SOURCE MATERIAL:
▶
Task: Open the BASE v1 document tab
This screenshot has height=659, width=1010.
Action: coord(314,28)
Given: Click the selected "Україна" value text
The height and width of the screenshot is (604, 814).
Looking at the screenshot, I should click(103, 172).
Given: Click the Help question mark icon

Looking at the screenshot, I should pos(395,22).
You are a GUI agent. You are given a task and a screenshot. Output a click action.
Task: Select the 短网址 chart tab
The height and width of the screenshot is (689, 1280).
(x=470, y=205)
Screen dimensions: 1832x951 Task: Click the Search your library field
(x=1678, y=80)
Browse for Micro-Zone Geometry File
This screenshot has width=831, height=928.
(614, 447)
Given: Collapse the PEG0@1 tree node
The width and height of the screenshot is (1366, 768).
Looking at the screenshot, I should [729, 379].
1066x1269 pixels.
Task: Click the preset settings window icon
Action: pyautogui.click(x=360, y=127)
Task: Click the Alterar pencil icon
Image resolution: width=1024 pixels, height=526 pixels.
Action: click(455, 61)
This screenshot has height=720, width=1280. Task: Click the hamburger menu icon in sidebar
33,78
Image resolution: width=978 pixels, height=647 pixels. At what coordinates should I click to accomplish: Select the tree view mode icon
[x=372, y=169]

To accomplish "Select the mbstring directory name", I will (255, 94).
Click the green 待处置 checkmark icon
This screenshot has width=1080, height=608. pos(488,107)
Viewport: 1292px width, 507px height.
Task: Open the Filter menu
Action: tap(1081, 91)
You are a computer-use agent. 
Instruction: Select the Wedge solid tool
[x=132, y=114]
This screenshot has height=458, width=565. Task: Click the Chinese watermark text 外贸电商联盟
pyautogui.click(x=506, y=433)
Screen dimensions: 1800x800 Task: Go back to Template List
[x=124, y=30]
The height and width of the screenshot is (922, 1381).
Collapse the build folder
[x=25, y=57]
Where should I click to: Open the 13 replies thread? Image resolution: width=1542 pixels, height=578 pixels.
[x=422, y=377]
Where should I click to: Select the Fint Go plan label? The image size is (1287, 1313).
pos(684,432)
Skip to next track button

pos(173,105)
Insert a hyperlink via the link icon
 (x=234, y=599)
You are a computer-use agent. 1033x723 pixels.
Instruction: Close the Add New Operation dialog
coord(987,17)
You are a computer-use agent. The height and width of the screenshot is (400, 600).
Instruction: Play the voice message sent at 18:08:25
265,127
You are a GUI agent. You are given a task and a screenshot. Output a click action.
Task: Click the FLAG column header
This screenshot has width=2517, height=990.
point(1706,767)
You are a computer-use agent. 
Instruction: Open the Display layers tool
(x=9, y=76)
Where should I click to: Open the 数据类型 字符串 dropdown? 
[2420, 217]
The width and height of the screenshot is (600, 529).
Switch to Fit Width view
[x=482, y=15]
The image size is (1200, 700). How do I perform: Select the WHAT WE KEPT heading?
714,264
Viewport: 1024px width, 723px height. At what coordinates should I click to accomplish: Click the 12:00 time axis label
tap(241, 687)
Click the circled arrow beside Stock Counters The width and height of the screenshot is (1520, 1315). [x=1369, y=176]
◀
WORK TO DO: How many lines in the items above contain the string "Viewport"? Reply with the number alone.

EXPECTED ANSWER: 2